» Task inputs
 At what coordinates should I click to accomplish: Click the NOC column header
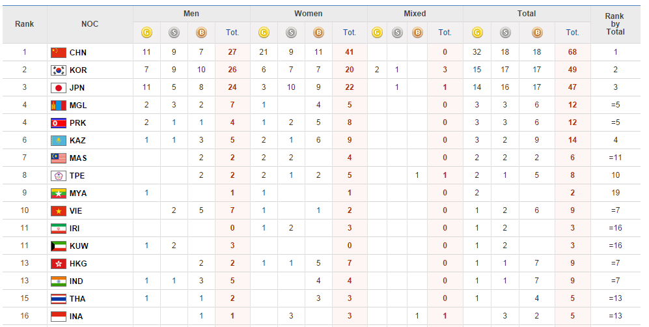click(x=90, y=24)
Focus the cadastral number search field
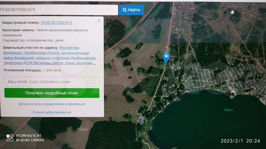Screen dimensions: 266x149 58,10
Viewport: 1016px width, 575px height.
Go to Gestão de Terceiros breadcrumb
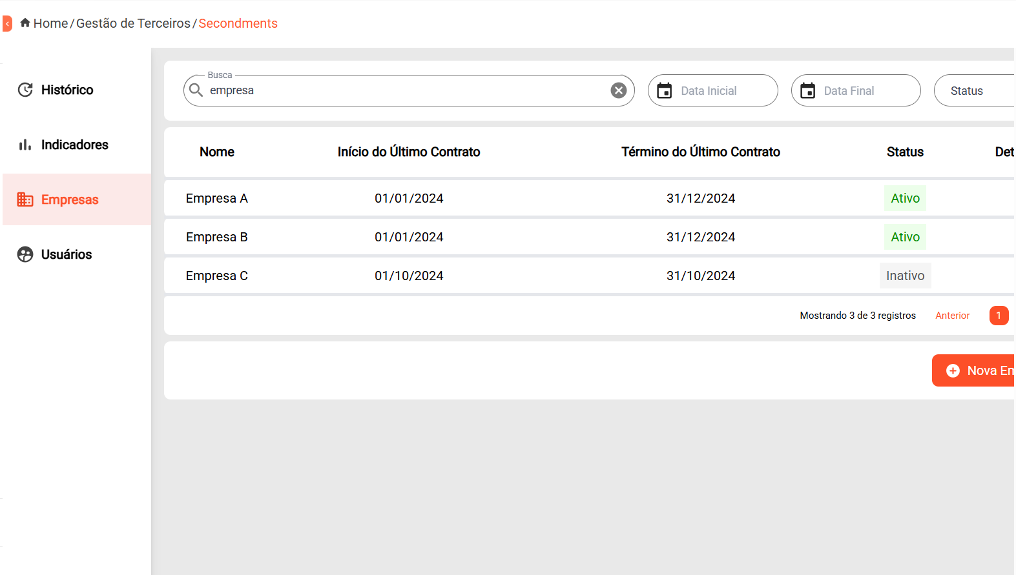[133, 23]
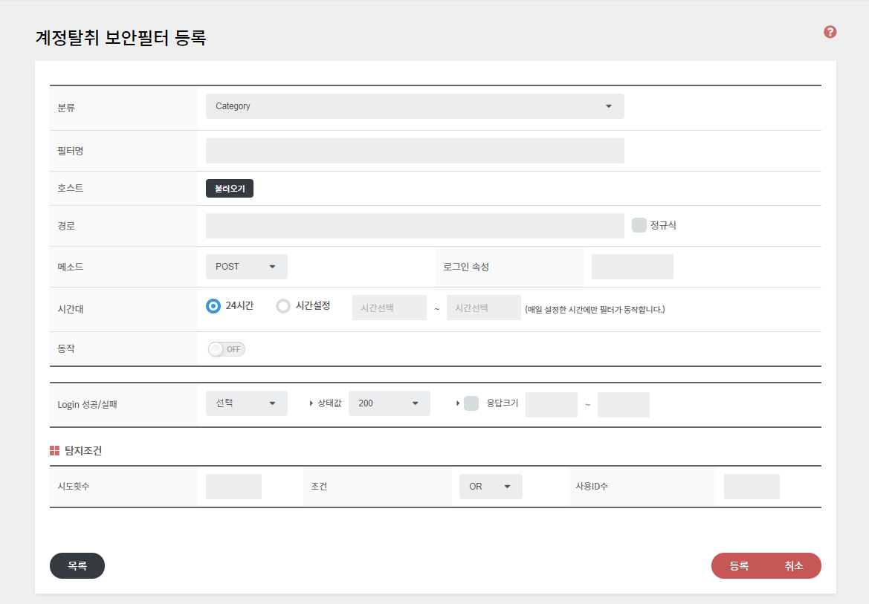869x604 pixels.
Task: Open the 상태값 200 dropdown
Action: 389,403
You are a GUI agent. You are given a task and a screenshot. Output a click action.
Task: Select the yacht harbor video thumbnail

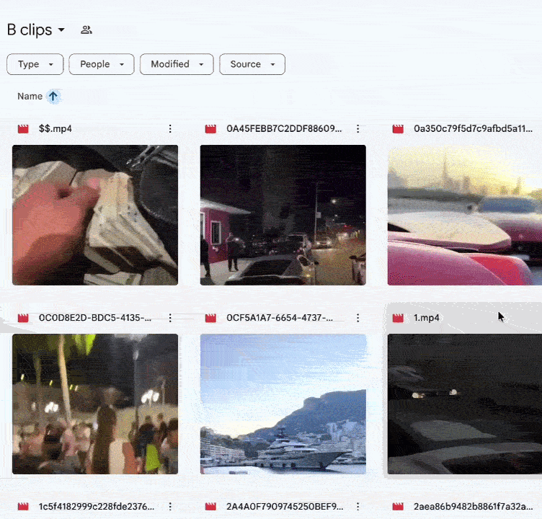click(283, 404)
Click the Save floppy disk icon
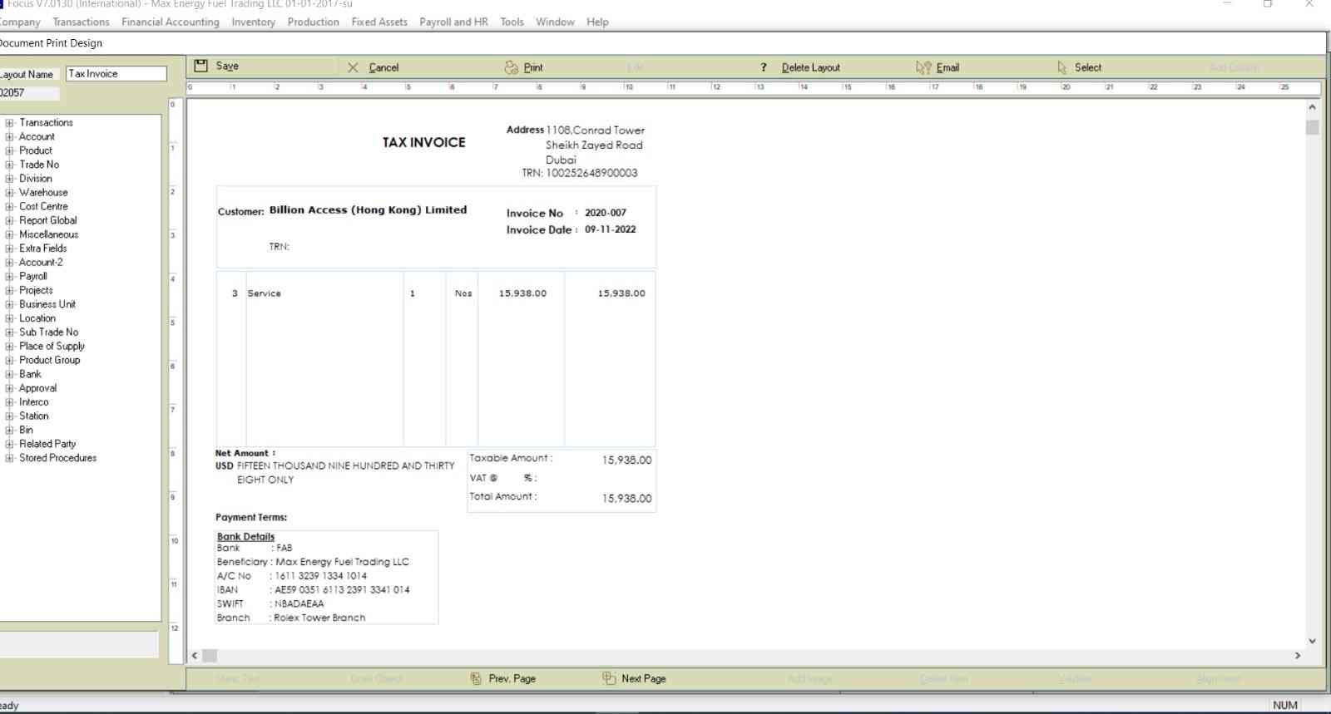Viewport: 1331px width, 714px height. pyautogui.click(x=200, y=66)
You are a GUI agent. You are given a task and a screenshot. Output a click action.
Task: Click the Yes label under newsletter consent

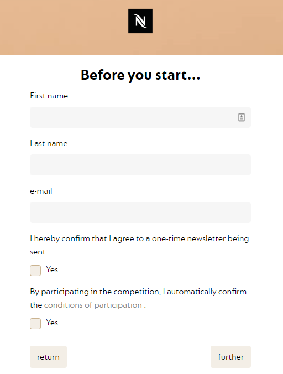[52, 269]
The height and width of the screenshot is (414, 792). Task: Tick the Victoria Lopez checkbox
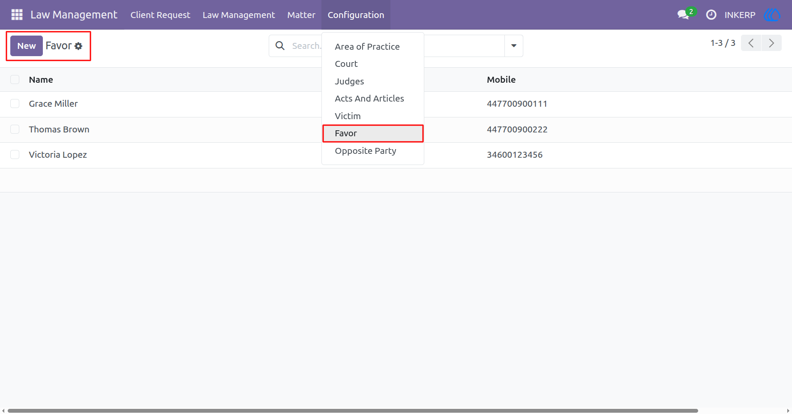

» Activity
Reproduce word for word the lines running from the line with "Task: Select the yacht harbor video thumbnail" through the end of the data, both included, and nothing else; leave out the pictures.

» Written reply
Task: Select the yacht harbor video thumbnail

click(283, 404)
Click the Save floppy disk icon
Viewport: 1331px width, 714px height. pyautogui.click(x=200, y=66)
You are a GUI agent. You are given a task and a screenshot. Output a click action.
Task: Click the Yes label under newsletter consent

[52, 269]
The height and width of the screenshot is (414, 792). Task: Tick the Victoria Lopez checkbox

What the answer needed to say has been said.